Criminal Psychologist. This professional (a label used more often in other countries than in the U.S.) shares much in common with both criminologists and forensic psychologists, but there are differences. Forensic psychologists tend to work in the aftermath of crime, evaluating mental state, analyzing data, and counseling victims (or offenders), while criminal psychologists focus on motive, criminal experience, and the prediction of offenders’ future behavior. They often work in police departments and might have a law enforcement background. Criminology and data analytics serve them well, but they rely more on psychological theory covering abnormal psychology, personality, and individual cognition relevant to crime. To become a clinical criminal psychologist requires licensing and a period of supervision.

Profiler. Profiling is an activity, not really a job description. For the FBI, devising a profile is just one part of Criminal Investigative Analysis (CIA). Former FBI Supervisory Special Agent Gregg McCrary, once a member of the Behavioral Analysis Unit, explains: “Criminal Investigative Analysis is a multi-stage process for analyzing a crime or a series of crimes. Under certain circumstances, CIA can produce a product – a profile – that will help to focus the investigation. Profiling may or may not occur during the course of CIA, but it can be a helpful tool to narrow the list of suspects. To produce a profile, we integrate details from the broader analysis of the crimes with relevant forensic data from police and autopsy reports to infer a list of offender characteristics and traits. The purpose of profiling is to offer productive investigative, interview, and trial strategies."

I haven’t covered all the nuances, but with students in mind, I hope I’ve abated some of the confusion. In each of these professions, there are many ways to create a unique and satisfying career.

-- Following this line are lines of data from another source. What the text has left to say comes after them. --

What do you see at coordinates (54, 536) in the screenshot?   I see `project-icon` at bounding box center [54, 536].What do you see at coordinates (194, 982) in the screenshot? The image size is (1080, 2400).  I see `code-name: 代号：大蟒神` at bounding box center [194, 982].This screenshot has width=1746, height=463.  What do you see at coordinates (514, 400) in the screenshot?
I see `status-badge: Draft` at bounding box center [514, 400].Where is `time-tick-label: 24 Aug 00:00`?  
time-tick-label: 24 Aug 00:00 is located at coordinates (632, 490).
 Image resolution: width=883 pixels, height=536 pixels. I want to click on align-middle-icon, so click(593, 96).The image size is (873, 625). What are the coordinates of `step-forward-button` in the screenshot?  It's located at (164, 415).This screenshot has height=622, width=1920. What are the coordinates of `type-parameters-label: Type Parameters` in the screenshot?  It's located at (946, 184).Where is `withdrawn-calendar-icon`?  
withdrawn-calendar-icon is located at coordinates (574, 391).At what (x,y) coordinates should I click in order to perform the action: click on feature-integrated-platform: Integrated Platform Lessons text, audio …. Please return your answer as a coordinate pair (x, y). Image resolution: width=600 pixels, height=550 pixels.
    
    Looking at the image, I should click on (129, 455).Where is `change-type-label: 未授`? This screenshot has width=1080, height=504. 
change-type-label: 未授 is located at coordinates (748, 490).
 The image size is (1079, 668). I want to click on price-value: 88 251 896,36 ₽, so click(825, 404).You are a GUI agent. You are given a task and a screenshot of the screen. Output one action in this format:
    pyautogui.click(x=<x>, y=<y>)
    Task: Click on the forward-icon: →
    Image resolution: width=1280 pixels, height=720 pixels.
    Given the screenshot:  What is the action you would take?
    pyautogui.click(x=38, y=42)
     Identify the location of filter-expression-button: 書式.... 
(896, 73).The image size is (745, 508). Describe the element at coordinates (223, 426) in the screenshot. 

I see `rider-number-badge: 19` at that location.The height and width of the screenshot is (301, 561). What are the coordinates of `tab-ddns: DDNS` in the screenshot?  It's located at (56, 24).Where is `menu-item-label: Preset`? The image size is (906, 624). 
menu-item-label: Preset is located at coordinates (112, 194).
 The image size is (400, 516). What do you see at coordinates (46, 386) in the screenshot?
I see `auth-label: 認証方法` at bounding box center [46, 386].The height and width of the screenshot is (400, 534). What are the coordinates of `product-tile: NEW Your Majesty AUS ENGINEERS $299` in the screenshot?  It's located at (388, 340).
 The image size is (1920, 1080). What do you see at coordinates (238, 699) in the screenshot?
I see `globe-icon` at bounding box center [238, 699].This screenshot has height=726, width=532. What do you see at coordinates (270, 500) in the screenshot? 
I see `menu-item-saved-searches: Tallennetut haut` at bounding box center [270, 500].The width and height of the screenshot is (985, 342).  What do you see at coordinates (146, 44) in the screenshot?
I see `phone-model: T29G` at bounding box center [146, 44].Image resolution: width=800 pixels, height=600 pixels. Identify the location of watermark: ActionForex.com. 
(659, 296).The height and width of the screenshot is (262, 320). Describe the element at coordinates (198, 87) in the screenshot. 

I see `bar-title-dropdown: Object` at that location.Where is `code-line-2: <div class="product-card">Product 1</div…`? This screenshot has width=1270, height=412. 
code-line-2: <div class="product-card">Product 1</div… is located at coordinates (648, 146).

Canter, D. (2017). Criminal psychology: Topics in applied psychology. 2nd ed. Routledge.

McCrary, G., & Ramsland, K. (2003). The unknown darkness: Profiling the predators among us. William Morrow.

Pettler, L. G. (2015). Crime scene staging dynamics in homicide cases. CRC Press.

Ramsland, K. (2002). The criminal mind: A writer’s guide to forensic psychology. Writer’s Digest Books.

Saferstein, Richard. (2014). Criminalistics: An introduction to forensic science. 11th Edition. Englewood Cliffs, NJ: Prentice Hall.